In the records that follow, find the line containing "You are a GUI" and the line containing "Click the Dúbravka Hawks avatar icon", then transcribe both and every line between them exactly, omitting pictures.

#### DATA LISTING ####

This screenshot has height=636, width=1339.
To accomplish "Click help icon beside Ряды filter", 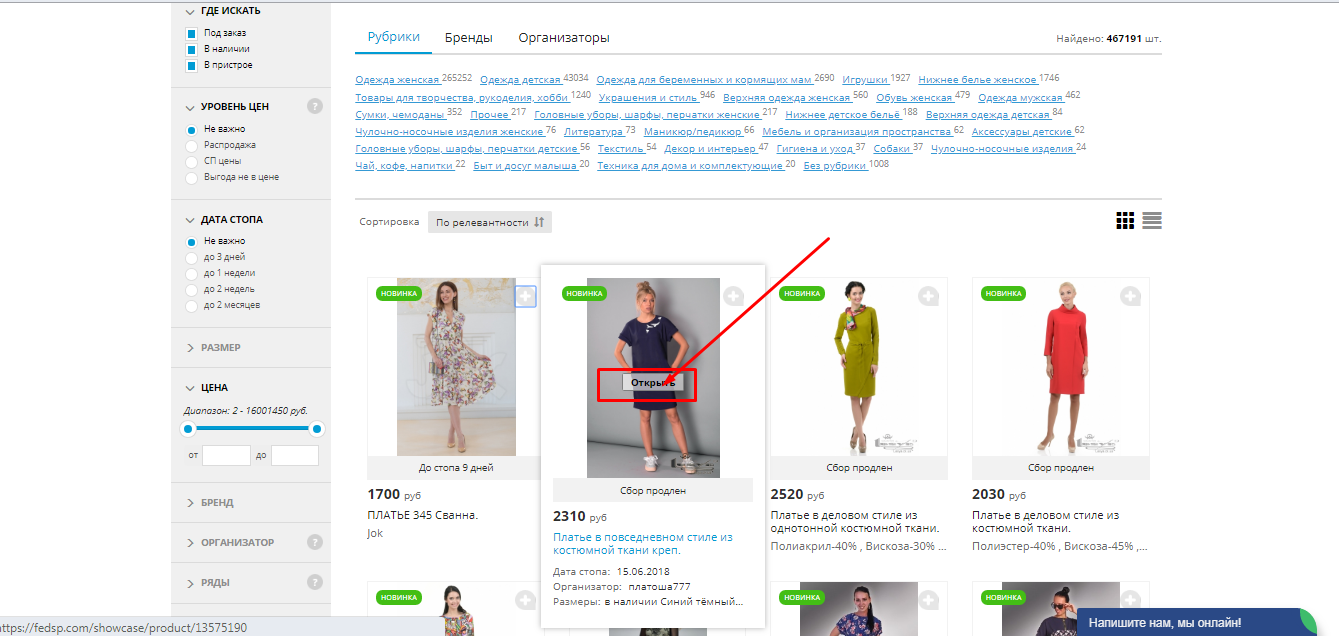I will 314,581.
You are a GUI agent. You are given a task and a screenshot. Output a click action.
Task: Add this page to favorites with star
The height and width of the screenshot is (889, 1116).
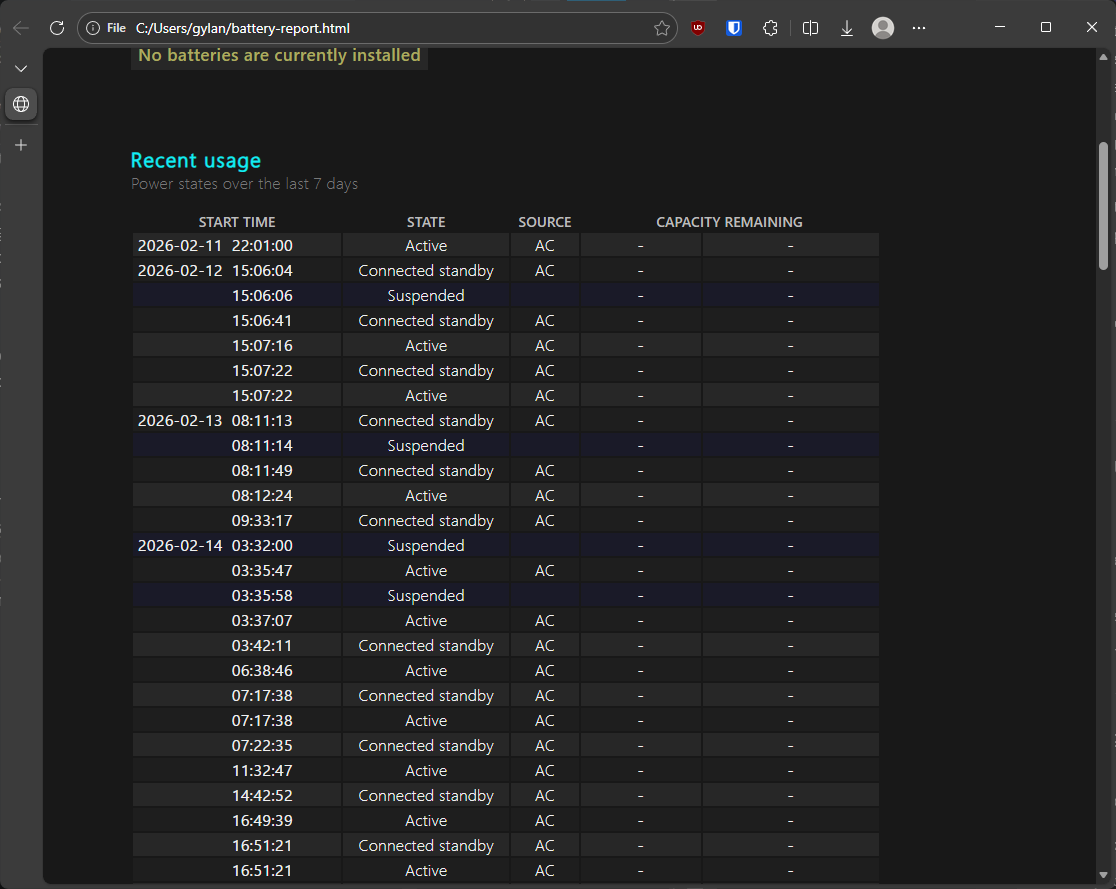tap(661, 28)
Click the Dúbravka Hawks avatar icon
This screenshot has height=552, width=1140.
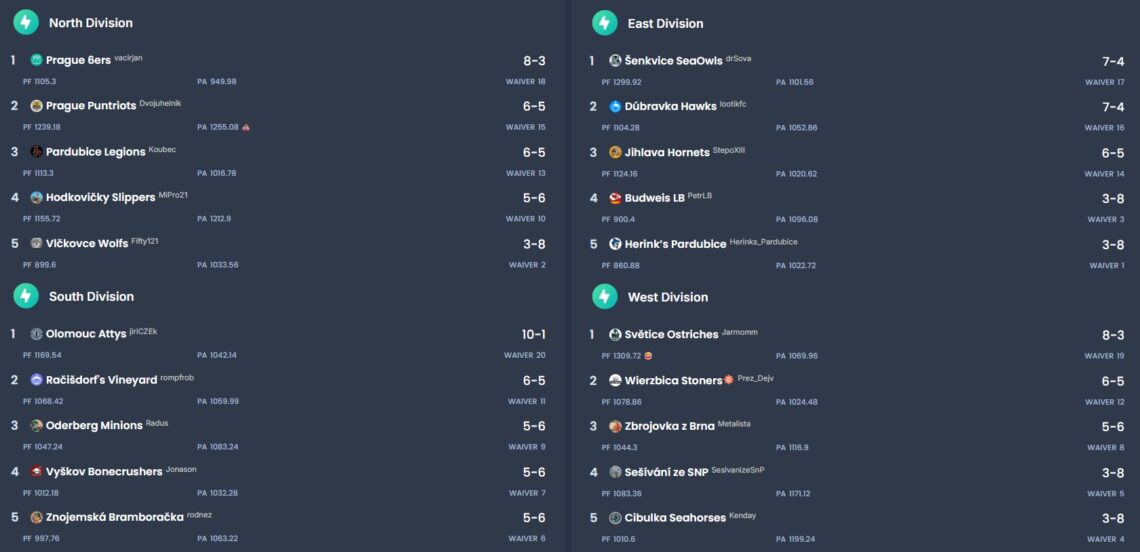[x=615, y=107]
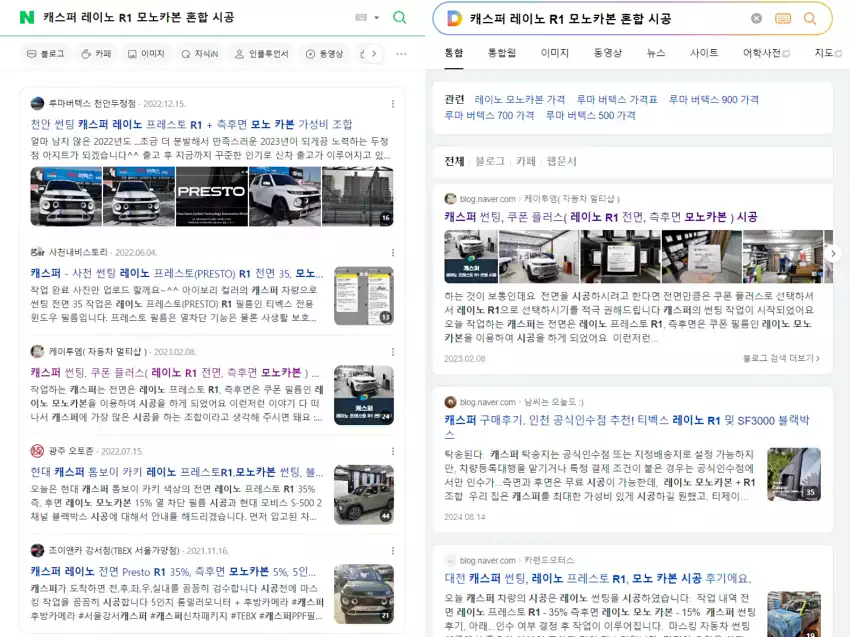Clear the Daum search field with the x icon

coord(758,17)
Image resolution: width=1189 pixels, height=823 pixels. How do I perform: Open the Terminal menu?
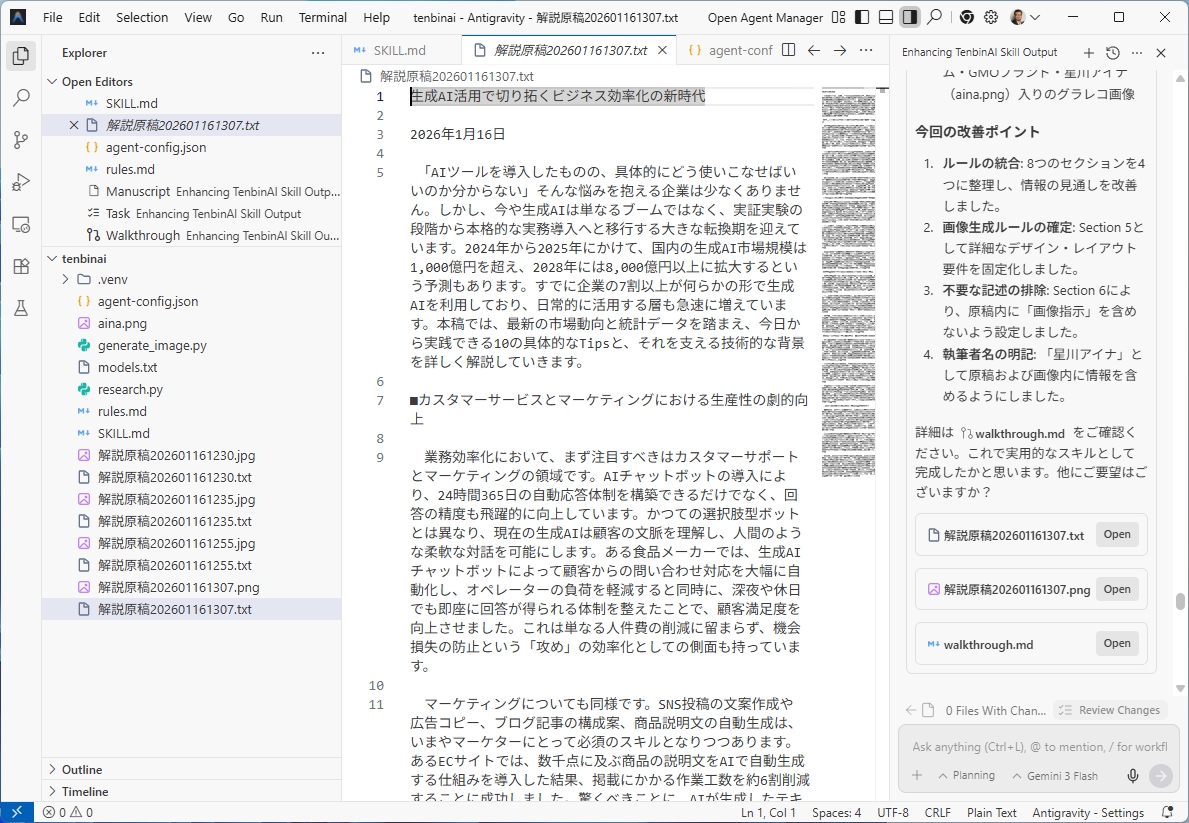click(x=322, y=17)
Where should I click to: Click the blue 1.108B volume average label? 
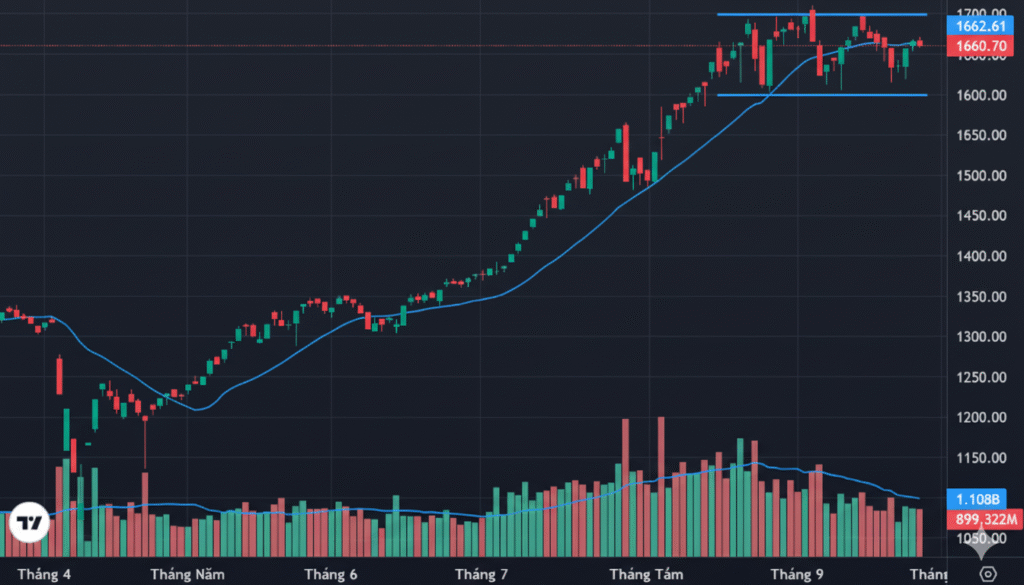click(980, 499)
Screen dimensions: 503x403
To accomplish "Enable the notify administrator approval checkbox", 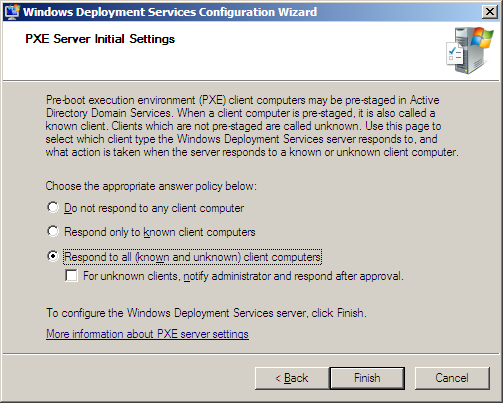I will [71, 276].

####

**OUTPUT OF THE EXERCISE:**
You are a GUI agent. You are given a task and a screenshot. Output a click action.
Task: Add this page to favorites with star
The height and width of the screenshot is (889, 1116).
tap(661, 28)
Click the Dúbravka Hawks avatar icon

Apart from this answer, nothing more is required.